1. Something you know - (you know passwords)
2. Something you are - (biometric scan)
3. Something you have - (ATM card)
4. Something you do - (signature style)
Integrity of Data
Integrity
It means that assets can be modified only by authorized parties or only in authorized
ways. Ensures that information is in a format that is true and correct to its original
purposes. It involves maintaining the consistency, accuracy, and trustworthiness of data
in its entire life cycle.
The technique used is Hash
Hash
Hash Calculator takes a file as input and applies algorithms. The purpose of hashing is
to show that the original file is not modified.
Let's have a practical implementation of hashing using the Microsoft File Checksum
Integrity Verifier. You can download it from the internet.
You need to open a command prompt in the directory where your file is located. We will
check the integrity of a text file. To apply this hashing technique:
fciv "filename with the extension" hashing algorithm => fciv readme.txt -sha1
Here you can see a Hash code generated of that file.
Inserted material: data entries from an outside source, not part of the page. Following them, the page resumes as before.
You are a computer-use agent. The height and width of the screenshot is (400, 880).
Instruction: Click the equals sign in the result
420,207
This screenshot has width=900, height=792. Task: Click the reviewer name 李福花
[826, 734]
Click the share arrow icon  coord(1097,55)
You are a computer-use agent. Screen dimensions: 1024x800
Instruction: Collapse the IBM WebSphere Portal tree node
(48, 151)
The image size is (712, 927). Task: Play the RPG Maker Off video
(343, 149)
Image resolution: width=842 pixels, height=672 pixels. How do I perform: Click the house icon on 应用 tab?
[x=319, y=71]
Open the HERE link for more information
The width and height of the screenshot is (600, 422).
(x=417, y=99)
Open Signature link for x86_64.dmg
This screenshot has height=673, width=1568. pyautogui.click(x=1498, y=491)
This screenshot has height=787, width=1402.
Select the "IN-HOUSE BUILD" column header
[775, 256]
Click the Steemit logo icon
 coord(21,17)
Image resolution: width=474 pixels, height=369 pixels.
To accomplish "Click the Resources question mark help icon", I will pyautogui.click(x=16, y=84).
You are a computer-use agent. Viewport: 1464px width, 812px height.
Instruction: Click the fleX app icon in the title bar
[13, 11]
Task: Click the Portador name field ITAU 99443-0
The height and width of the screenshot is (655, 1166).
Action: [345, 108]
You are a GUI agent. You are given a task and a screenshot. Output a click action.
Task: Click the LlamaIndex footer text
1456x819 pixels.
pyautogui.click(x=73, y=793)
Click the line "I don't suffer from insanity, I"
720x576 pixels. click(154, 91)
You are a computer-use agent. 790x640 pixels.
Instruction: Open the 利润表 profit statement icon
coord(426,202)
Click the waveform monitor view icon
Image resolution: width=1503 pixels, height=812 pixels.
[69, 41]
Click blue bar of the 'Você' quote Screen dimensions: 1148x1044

Now we will modify the file by adding
some letters in the text file and will again apply the hashing technique on the same file.
Here, you can see the Hash Code has been changed. This shows that the file has been
modified and no longer in its original form. If we revert the changes that we made in the file and
again apply the hashing technique, let's see what happens.
Below, you can see a diagram where there is plaintext on which a hash function has been
applied. After applying the hash function, it generates a hashed text. This hashing technique is
also being used in Cyber Forensics.
Availability of Data
This means that assets are accessible to authorized parties at appropriate times. High
Availability (99.9%) where 0.1% is error rate and when increased 99.999 uptime 0.0001 error
rate. It is implemented using methods such as hardware maintenance, software patching, and
network optimization.
A classic example of a loss of availability to a malicious actor is a Denial of Service Attack
(DOS).
SLA
Service Level Agreement is a binding document. It is a commitment between a service provider
and a client. Particular aspects of service - quality, availability, responsibilities are agreed
between the service provider and service user If the service user doesn’t receive files in time
then service providers are fined.
Before discussing the types of DOS attacks, let's have a look at Ping Command.
Ping Command
  Ping is a computer network administration software utility used to test the
reachability of a host on an Internet Protocol network. A simple way to verify that
a computer can communicate over the network with another computer or network
device
  Ping 127.0.0.1 (127.0.0.1 is a loopback address)
Types of DOS Attacks
Will discuss a few of the DOS Attacks:
1. Ping of Death
2. Ping of Flood
3. Smurf Attack
4. Fraggle Attack
Ping of Death
A Ping of Death attack is a Denial of Service (DoS) attack, in which the attacker aims to
disrupt a targeted machine by sending a packet larger than the maximum allowable
size, causing the target machine to freeze or crash.
Ping of Flood
Ping flood, also known as ICMP flood, is a common Denial of Service (DoS) attack in
which an attacker takes down a victim’s computer by overwhelming it with ICMP echo
requests, also known as pings. Example: Education Board Website.
Fraggle Attack
A Fraggle attack is a type of DOS attack where the attacker sends a large number of
spoofed UDP traffic to a router's broadcast address within a network.